Co‐immunoprecipitation analyses demonstrate that UTF1 interacts with the TFIID complex in EC cells. TFIID consists of TBP and several associated proteins called TAFs (for review see Verrijzer and Tjian, 1996). The TBP–TAF complex is known to be stable at high salt concentrations (Zhou et al., 1993). In contrast, the interaction between UTF1 and TFIID is disrupted at moderately elevated KCl concentrations (>500 mM), indicating that UTF1 is not an integral component of the TFIID complex (data not shown). Furthermore, in comparable co‐immunoprecipitation experiments, we observed that an anti‐UTF1 antibody immnoprecipitates only ∼5% of the amount of TAFII70 brought down by an anti‐TBP antibody (data not shown, see Figure 8B for reference). We observed essentially the same association pattern when we probed for TAFII250 in immunoprecipitations performed using the same two antibodies (data not shown). Therefore, these results may indicate that UTF1 associates with just a subpopulation of the TFIID complex in vivo. However, as yet we cannot firmly eliminate the possibility that the reduced amount of TAF proteins co‐immunoprecipitated with the UTF1 antibody simply reflects the weak interaction between UTF1 and TAFs and substantial amounts of UTF1 were dissociated from the TFIID complex during the immunoprecipitation procedure.
GST‐pull‐down analyses have revealed that the UTF1 protein binds to the evolutionarily conserved C‐terminal half of TBP (A.Fukushima and M.Muramatsu, unpublished data).

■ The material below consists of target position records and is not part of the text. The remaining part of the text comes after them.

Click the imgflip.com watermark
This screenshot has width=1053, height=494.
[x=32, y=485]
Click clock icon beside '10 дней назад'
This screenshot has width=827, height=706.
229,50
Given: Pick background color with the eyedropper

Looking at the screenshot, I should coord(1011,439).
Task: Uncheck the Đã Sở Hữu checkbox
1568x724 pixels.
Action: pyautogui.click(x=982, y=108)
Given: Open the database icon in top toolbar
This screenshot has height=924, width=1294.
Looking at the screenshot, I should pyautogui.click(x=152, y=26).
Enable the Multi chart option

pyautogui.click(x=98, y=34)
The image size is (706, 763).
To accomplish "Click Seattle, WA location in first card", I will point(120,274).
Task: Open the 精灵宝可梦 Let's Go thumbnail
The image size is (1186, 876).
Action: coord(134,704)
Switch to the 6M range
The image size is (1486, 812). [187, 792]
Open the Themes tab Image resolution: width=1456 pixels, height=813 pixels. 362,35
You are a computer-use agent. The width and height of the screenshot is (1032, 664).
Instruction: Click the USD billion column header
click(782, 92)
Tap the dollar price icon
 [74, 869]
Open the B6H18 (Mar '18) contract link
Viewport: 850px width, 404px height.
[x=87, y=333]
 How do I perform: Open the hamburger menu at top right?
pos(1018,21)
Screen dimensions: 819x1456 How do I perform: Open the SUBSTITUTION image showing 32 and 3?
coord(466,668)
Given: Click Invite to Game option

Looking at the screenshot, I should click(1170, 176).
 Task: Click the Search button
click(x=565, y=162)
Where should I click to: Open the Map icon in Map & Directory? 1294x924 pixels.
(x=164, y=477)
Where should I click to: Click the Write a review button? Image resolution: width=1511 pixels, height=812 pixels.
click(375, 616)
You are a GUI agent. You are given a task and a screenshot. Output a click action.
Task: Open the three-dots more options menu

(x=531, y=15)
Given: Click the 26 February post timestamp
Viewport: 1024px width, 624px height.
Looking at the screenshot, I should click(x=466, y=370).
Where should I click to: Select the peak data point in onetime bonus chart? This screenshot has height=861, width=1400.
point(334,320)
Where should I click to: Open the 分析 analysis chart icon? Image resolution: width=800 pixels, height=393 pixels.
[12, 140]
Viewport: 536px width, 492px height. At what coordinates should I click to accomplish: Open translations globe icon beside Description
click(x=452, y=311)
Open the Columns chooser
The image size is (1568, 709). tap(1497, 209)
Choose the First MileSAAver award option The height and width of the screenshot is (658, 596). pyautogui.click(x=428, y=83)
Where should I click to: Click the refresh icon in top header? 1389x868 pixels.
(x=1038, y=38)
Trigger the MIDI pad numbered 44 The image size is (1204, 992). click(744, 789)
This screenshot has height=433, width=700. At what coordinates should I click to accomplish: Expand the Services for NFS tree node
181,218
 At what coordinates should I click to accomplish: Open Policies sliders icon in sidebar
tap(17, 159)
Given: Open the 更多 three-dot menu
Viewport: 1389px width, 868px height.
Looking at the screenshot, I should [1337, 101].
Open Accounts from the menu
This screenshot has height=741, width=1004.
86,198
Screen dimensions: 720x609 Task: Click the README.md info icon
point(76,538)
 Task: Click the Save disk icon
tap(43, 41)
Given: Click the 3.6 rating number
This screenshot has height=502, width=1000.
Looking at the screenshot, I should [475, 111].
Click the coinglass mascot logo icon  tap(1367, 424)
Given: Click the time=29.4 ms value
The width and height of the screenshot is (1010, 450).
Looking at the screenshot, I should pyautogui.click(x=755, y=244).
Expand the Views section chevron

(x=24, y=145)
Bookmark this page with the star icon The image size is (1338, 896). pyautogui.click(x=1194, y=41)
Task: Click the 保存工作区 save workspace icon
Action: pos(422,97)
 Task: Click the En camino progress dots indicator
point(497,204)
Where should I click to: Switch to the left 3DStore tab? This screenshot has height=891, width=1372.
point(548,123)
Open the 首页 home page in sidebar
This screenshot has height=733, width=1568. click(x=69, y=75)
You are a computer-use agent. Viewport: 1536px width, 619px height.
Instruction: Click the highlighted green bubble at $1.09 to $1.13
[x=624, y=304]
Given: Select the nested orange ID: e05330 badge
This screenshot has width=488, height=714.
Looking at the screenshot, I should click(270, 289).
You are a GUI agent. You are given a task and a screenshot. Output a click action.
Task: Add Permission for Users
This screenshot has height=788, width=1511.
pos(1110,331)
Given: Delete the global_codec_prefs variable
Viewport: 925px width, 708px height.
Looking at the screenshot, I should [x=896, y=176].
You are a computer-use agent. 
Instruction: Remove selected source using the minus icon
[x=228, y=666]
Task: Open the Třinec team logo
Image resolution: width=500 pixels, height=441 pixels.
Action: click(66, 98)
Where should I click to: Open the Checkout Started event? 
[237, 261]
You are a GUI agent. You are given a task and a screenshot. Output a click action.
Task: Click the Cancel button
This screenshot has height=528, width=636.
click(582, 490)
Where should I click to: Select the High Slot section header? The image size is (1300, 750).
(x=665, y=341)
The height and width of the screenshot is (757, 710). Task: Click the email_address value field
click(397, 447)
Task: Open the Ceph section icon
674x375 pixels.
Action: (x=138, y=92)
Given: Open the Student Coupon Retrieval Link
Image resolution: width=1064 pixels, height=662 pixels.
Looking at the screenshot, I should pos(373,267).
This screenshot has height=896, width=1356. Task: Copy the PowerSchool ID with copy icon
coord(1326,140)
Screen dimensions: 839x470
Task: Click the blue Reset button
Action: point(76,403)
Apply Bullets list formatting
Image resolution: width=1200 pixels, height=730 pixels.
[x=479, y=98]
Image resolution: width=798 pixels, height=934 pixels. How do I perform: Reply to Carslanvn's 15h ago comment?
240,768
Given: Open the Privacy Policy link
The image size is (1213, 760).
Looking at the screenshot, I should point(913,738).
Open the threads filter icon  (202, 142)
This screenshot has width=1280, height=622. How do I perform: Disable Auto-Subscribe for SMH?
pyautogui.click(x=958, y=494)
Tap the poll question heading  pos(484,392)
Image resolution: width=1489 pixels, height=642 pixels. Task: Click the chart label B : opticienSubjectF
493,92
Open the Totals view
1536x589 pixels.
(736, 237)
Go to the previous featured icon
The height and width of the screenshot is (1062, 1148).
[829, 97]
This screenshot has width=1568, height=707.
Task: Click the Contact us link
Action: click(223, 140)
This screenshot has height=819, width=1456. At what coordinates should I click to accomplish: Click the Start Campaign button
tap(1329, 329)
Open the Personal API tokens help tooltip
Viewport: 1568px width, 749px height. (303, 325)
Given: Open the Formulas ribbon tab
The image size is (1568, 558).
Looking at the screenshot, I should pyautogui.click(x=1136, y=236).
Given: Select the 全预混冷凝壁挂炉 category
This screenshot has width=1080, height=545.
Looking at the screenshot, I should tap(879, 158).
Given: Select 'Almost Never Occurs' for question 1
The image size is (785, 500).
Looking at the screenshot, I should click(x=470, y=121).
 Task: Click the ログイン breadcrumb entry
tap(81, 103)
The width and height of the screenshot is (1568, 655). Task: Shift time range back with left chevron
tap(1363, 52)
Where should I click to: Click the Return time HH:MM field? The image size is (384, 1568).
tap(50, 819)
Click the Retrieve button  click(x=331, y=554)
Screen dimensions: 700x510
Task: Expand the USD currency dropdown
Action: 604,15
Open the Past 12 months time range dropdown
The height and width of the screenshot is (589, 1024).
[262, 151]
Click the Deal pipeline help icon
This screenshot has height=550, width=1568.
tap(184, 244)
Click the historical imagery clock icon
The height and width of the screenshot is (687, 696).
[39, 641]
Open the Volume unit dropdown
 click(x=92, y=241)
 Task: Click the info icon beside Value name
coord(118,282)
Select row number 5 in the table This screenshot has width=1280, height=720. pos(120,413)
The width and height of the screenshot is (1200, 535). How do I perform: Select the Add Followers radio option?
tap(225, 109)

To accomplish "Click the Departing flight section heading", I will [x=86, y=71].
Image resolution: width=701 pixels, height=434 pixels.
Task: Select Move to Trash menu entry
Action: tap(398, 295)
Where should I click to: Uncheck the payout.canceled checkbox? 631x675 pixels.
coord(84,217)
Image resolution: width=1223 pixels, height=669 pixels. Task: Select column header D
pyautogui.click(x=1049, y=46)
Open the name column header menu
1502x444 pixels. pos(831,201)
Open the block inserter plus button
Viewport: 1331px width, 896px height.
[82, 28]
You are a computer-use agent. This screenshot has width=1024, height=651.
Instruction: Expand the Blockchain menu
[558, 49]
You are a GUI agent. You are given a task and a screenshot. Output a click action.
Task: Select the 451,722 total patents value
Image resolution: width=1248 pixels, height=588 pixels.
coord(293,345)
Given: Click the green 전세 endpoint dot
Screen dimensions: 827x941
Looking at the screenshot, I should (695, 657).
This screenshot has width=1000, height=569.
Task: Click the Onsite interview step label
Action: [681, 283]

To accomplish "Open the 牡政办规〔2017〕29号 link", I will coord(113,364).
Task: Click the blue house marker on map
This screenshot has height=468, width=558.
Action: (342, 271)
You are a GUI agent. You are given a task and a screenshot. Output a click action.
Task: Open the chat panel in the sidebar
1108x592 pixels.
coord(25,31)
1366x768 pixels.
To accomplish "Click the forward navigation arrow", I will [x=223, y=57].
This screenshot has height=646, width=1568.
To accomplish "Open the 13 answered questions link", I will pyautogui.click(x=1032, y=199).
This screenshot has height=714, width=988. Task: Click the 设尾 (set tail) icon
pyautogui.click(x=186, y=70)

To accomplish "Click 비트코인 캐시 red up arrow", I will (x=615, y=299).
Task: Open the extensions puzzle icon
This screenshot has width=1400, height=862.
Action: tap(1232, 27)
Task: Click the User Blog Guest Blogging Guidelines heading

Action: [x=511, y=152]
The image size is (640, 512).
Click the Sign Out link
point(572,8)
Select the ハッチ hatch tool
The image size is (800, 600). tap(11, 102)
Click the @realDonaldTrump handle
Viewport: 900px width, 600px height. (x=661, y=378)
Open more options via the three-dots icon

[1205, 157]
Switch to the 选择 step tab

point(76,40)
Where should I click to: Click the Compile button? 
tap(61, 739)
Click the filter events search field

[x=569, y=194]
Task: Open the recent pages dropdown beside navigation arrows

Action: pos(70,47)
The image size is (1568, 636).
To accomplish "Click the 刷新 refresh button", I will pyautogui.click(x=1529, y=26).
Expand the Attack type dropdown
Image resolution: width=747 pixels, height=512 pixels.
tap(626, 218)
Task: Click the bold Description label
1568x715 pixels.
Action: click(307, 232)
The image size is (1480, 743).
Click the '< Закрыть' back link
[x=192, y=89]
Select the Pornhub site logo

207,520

However, it remains to be determined whether UTF1 interacts directly with any of the TAF proteins or other general transcription factors. All of the biochemical studies, together with the expression profile, indicate that UTF1 has properties pertaining to a coactivator expressed in specific tissues during mouse early embryogenesis. To our knowledge, there are only a few other examples of coactivators that are highly restricted to specific cell types. One is OBF‐1 (also called Bob1 or OCA‐B), a B‐cell‐specific coactivator that stimulates transcription through its association with octamer‐binding proteins (Gstaiger et al., 1995; Luo and Roeder, 1995; Strubin et al., 1995). The second is TAFII105, which is also involved in B‐cell‐specific transcription (Dikstein et al., 1996), although promoter‐specific transcriptional activators that require the TAFII105 have not yet been identified. In addition to these, tissue‐specific TBP‐related factor (TRF) has recently been shown to act as a functional homolog of TBP (Hansen et al., 1997). Indeed, it was shown that TRF can form a stable complex with TFIIA and TFIIB on TATA box and substitute for TBP in directing RNA polymerase II‐specific transcription in vitro. However, unlike TBP, TRF functions to direct tissue‐ and gene‐specific transcription. These findings suggest that more than one TFIID complex exists in cells and some of them are tissue specific such as the one containing TAFII105. Therefore, it may be worth systematically examining the possibility that UTF1 represents an embryonic cell‐specific TAF, although data obtained from the immunoprecipitation analyses were somewhat against this possibility.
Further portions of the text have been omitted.